On Wednesday, New Zealand Rugby confirmed Scott Robertson’s coaching team from 2024, with the announcement having a domino effect on several coaching jobs worldwide.

The end of a four-year Rugby World Cup cycle often leads to plenty of change, but with the All Blacks making unprecedented changes that we have not seen in the last decade, it will have an impact on the global coaching scene.

Planet Rugby takes a look at the knock-on effect it has had and who could fill the vacancies that it has created.

Leon MacDonald

We start with MacDonald. It’s been widely reported over the past 12 months that MacDonald would choose between New Zealand and Scotland for 2024.

He was being lined up as a replacement for Scotland head coach Gregor Townsend and confirmed that he had other offers.

“I had chats with a few different people because you just didn’t know what was going to happen,” MacDonald said. “It was a good chance to have a think about what was next.

“But the All Blacks was always going to be the pinnacle – the dream job.” 

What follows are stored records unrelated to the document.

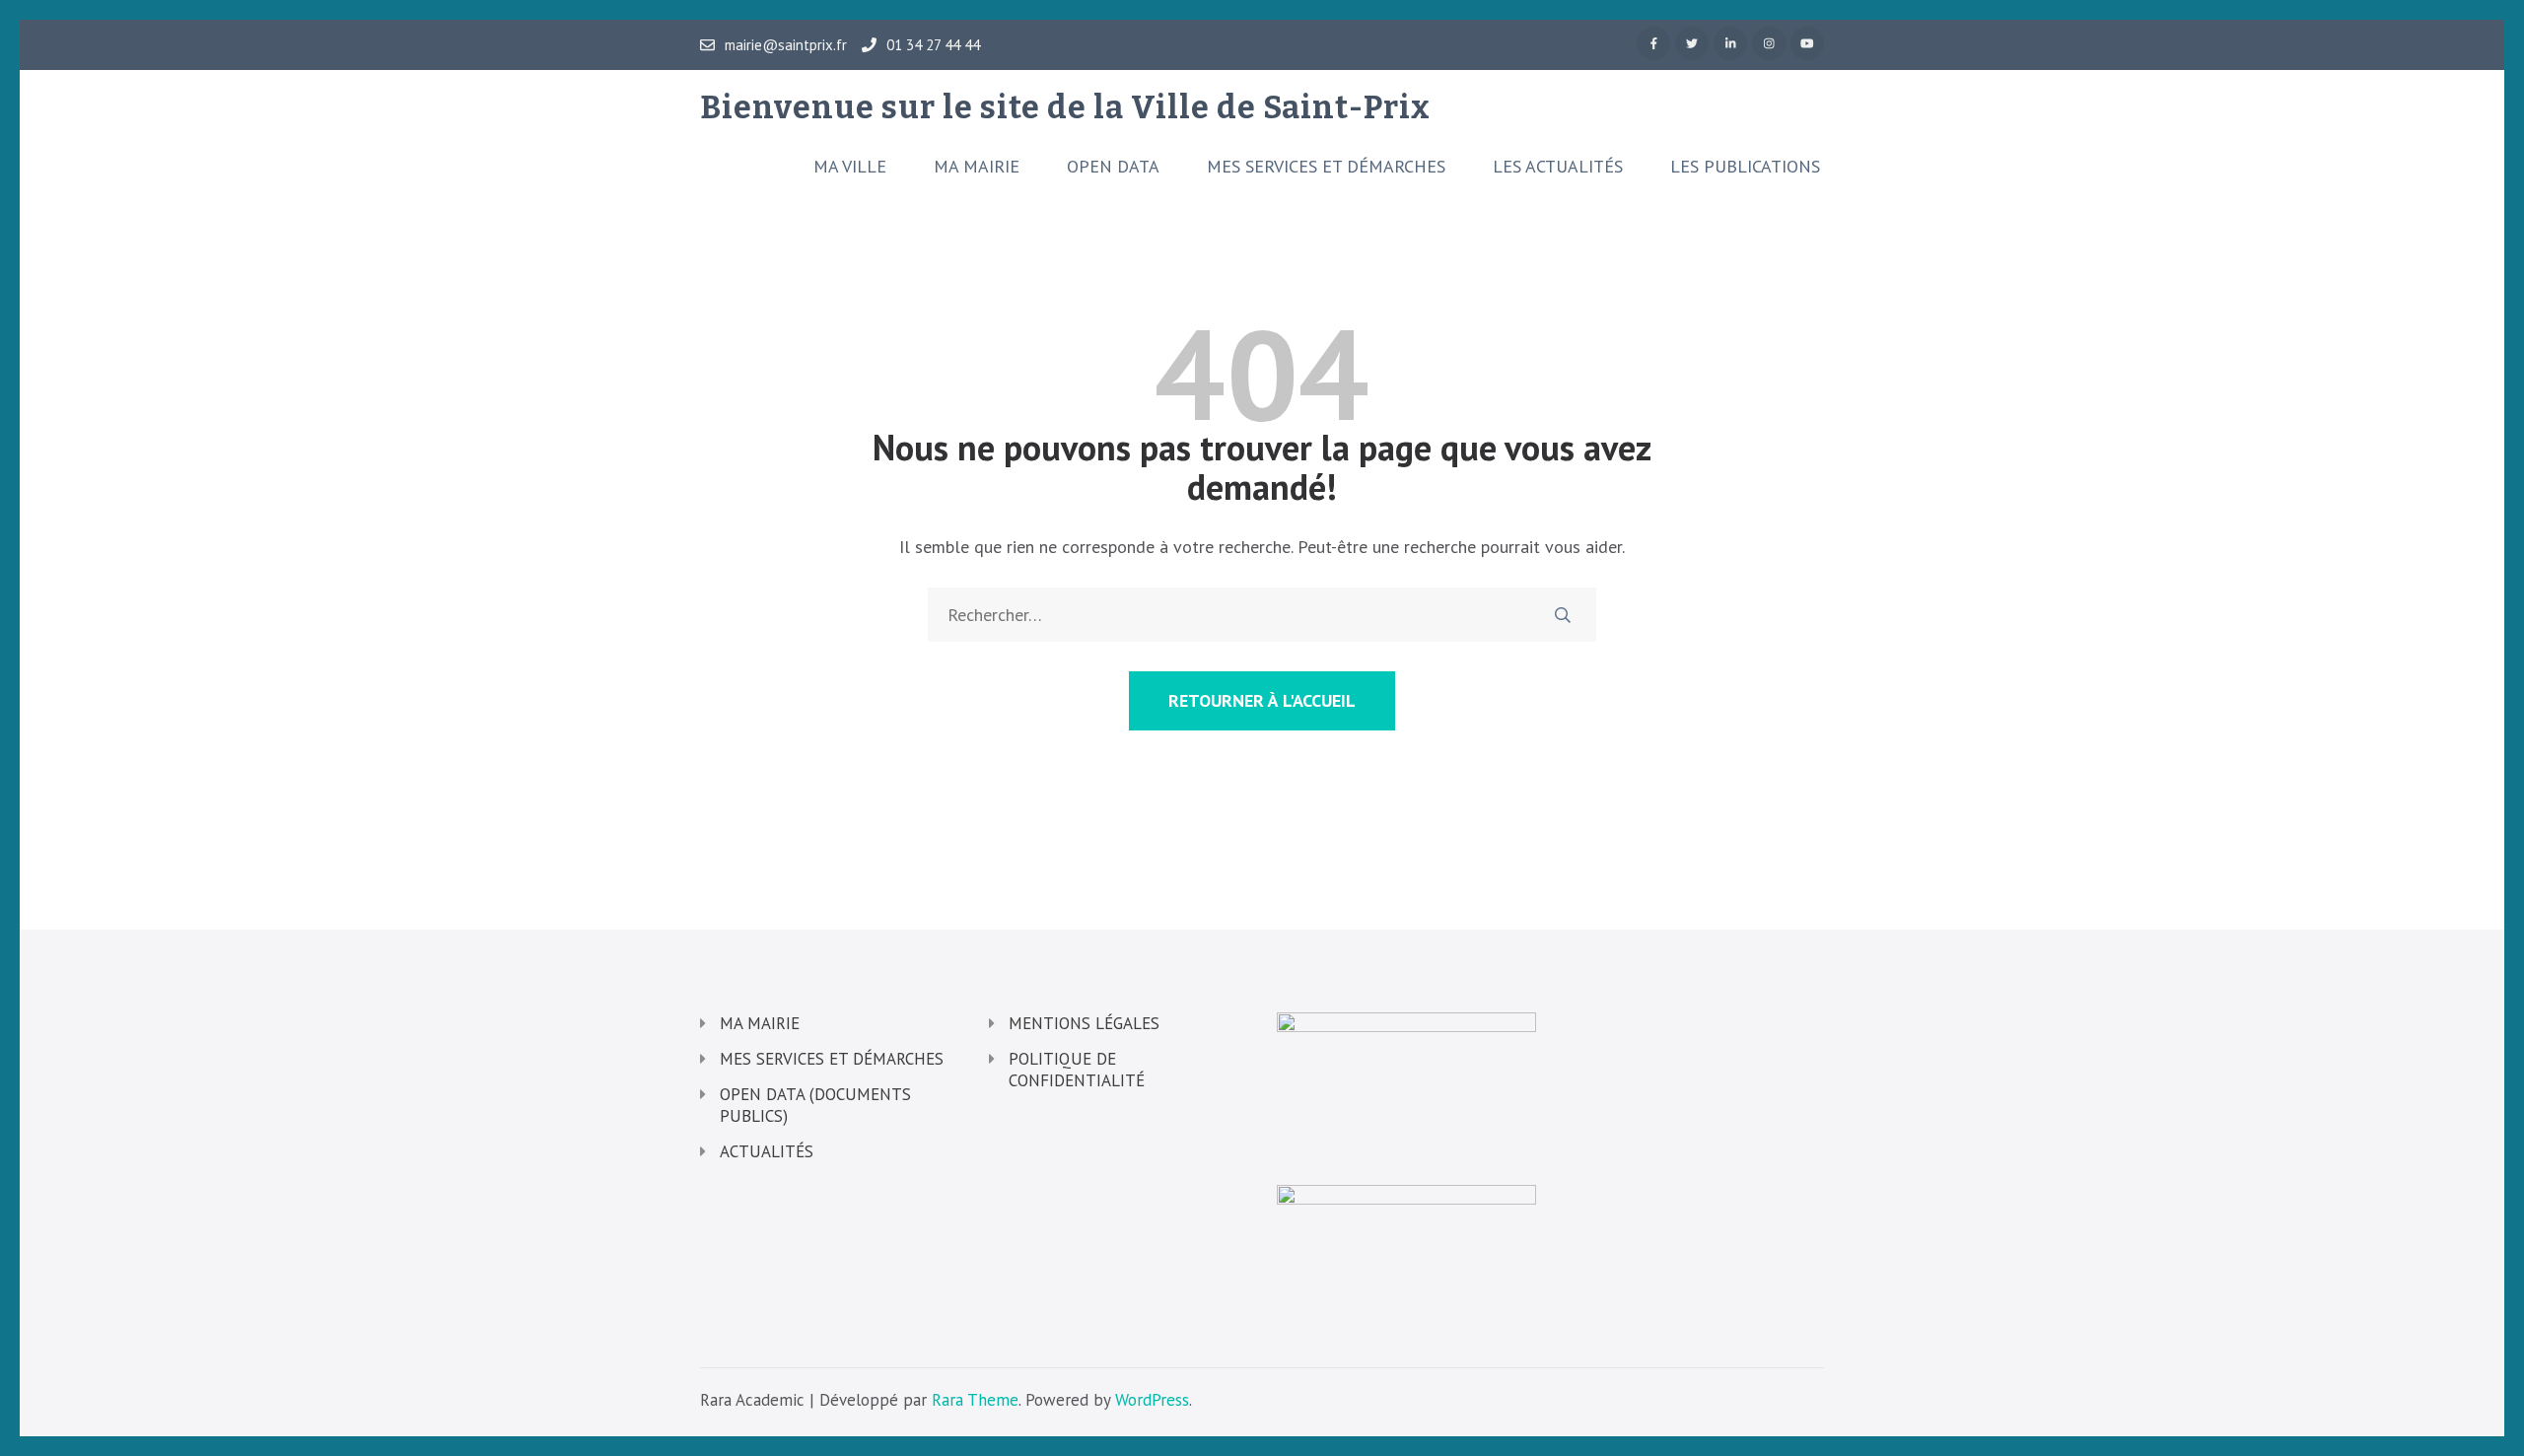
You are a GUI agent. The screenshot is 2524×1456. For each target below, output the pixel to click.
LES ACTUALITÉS (1558, 166)
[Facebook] (1653, 43)
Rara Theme (975, 1400)
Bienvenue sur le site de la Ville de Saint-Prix (1065, 107)
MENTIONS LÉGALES (1084, 1023)
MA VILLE (849, 166)
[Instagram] (1769, 43)
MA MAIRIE (976, 166)
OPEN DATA (1113, 166)
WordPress (1152, 1400)
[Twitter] (1692, 43)
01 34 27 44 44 (933, 45)
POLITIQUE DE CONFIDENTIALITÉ (1077, 1069)
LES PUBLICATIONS (1745, 166)
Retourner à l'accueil (1262, 700)
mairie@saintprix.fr (786, 45)
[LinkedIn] (1730, 43)
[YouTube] (1807, 43)
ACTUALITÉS (766, 1151)
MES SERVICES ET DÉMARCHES (1326, 166)
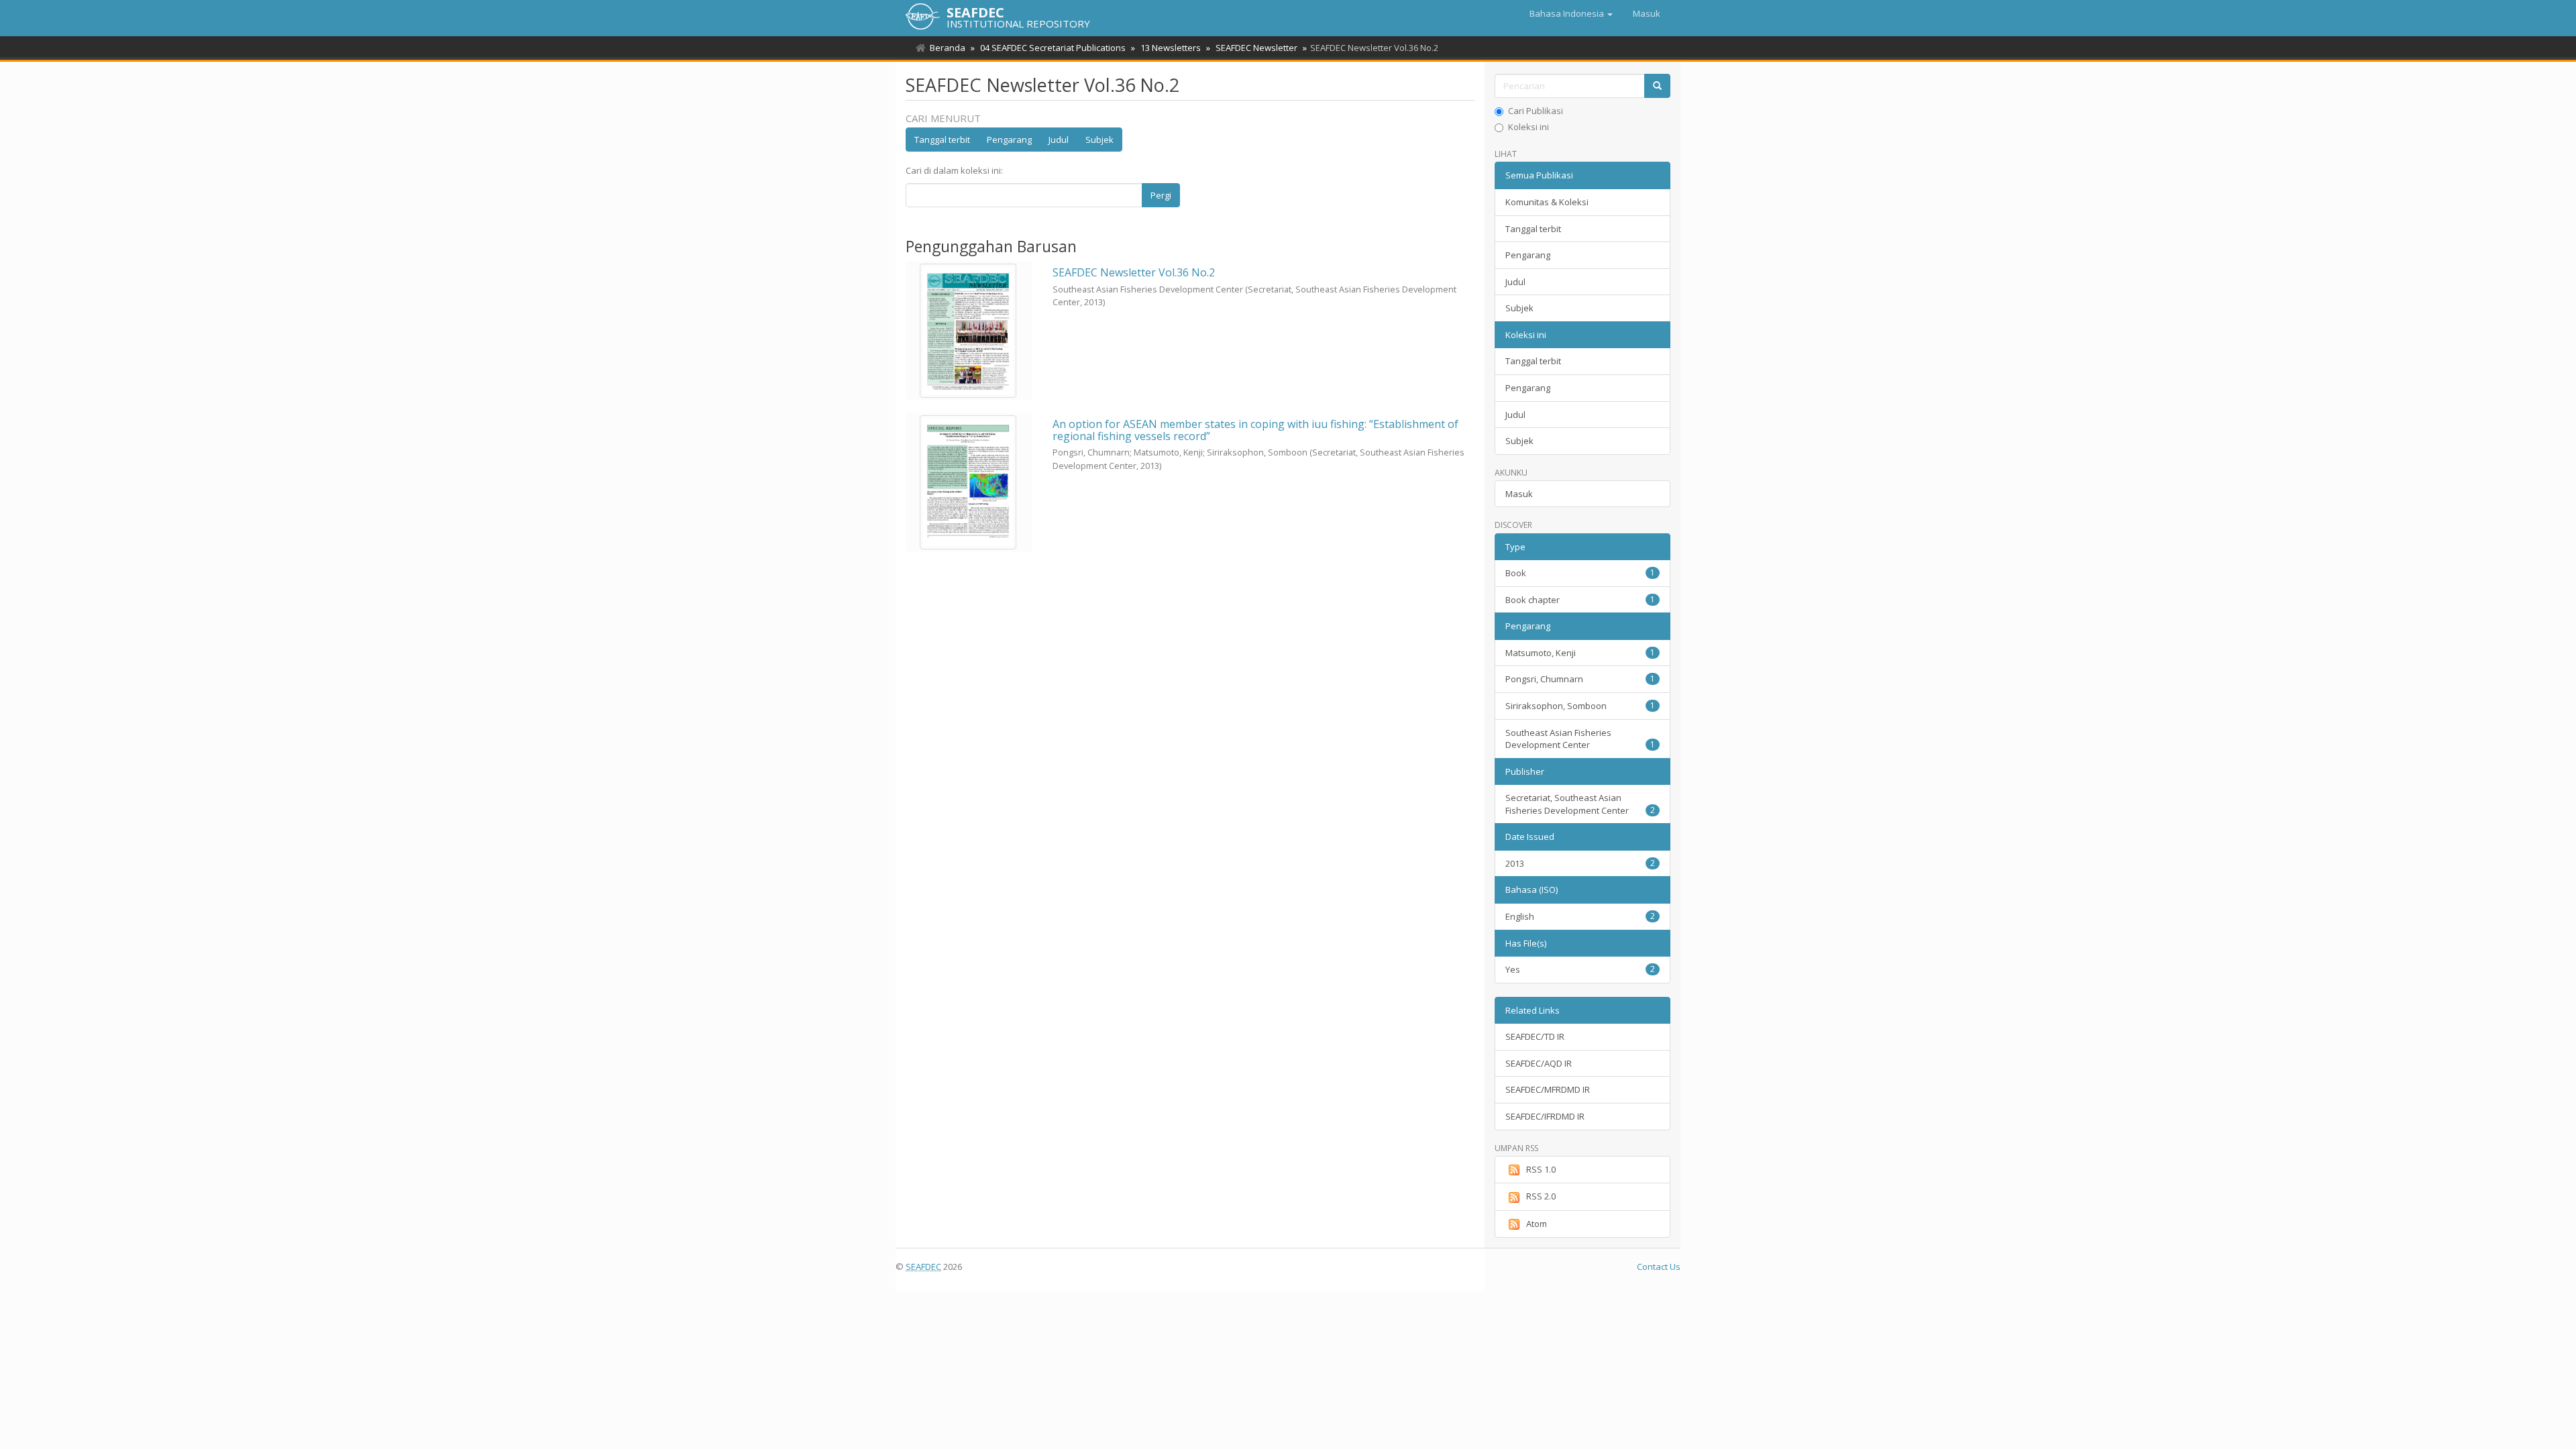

So with MacDonald favouring New Zealand over Scotland, Townsend looks set to stay on as head coach.

Scotland’s uptick in form during the Six Nations has boosted confidence in the former fly-half, and The Times reported in early April that he was offered a two-year extension.


The Blues will need to replace MacDonald ahead of next season, and it has been reported that former Wallabies head coach Dave Rennie was approached for the job.

However, Rennie will instead head to Japan to take charge of the Kobelco Kobe Steelers. He reportedly committed to the role while still working with the Wallabies.

Blues chief executive Andrew Hore told Sky Sport that they are looking for a ‘statesman’ to replace MacDonald – a coach to further develop the promising playing and coaching squad at the Auckland-based side.

Having already worked with the Blues, Joe Schmidt is being targeted for the role as he will leave the All Blacks set-up along with Ian Foster. Stuff reports that Schmidt does have a ‘big offer’ with an unnamed team in France.

If the former Ireland head coach does not take up the Blues job, former Wallabies boss Robbie Deans could.

Deans has been hugely successful with the Panasonic Wild Knights in Japan since 2014.

The 63-year-old could return to Super Rugby after winning five titles with the Crusaders between 2000 and 2008. The Reds are also keen on his services after confirming that Brad Thorn will vacate his role at the end of the season.

Crusaders and Leinster

Meanwhile, with Robertson leaving the Crusaders after an extremely successful stint, his assistant Scott Hansen was set to be one of the front-runners to take over as the Canterbury-based side’s head coach.

However, with Hansen joining the All Blacks’ set-up, the Crusaders are now in the market for a head coach.

It is reported that the feeling is that it is too soon for assistant coach Tamati Ellison to step into the top job, and the same applies to Canterbury coach Marty Bourke.

One man whose name repeatedly pops up is current Leinster attack coach Andrew Goodman. He left the Crusaders at the end of the 2022 Super Rugby Pacific season to join Leo Cullen’s staff. But he is still thought to be one of the front-runners for the Crusaders gig.

Hurricanes, Japan and Sharks

The Hurricanes are set to take their time finding Jason Holland’s replacement, with no names linked to the role yet.

But Jamie Joseph is believed to be in the final year as Japan’s head coach and could be an option for several New Zealand teams. He could fit the profile of the Blues, Hurricanes and Crusaders.

After missing out on the All Blacks’ top job, will Joseph be keen to return to New Zealand with a Super Rugby side?

Current All Blacks boss Foster will also be in the market for a new job come 2024. He will unlikely take up one of the Super Rugby jobs in New Zealand. So could he replace Thorn at the Reds? Or will he be on his way to Japan or Europe? Only time will tell with this one.

John Plumtree, one of Foster’s assistants until last year, is also considering his options. The experienced coach has been spotted in South Africa and is reportedly mulling over a contract offer to be the Sharks’ head coach again.

However, according to South African media, the Durban-based side is facing competition for his services. A return to the Hurricanes could also be on the cards for the 57-year-old.

There is also a chance that former Wales head coach Wayne Pivac could take one of the Super Rugby jobs. He has yet to take up a role since his sacking in December.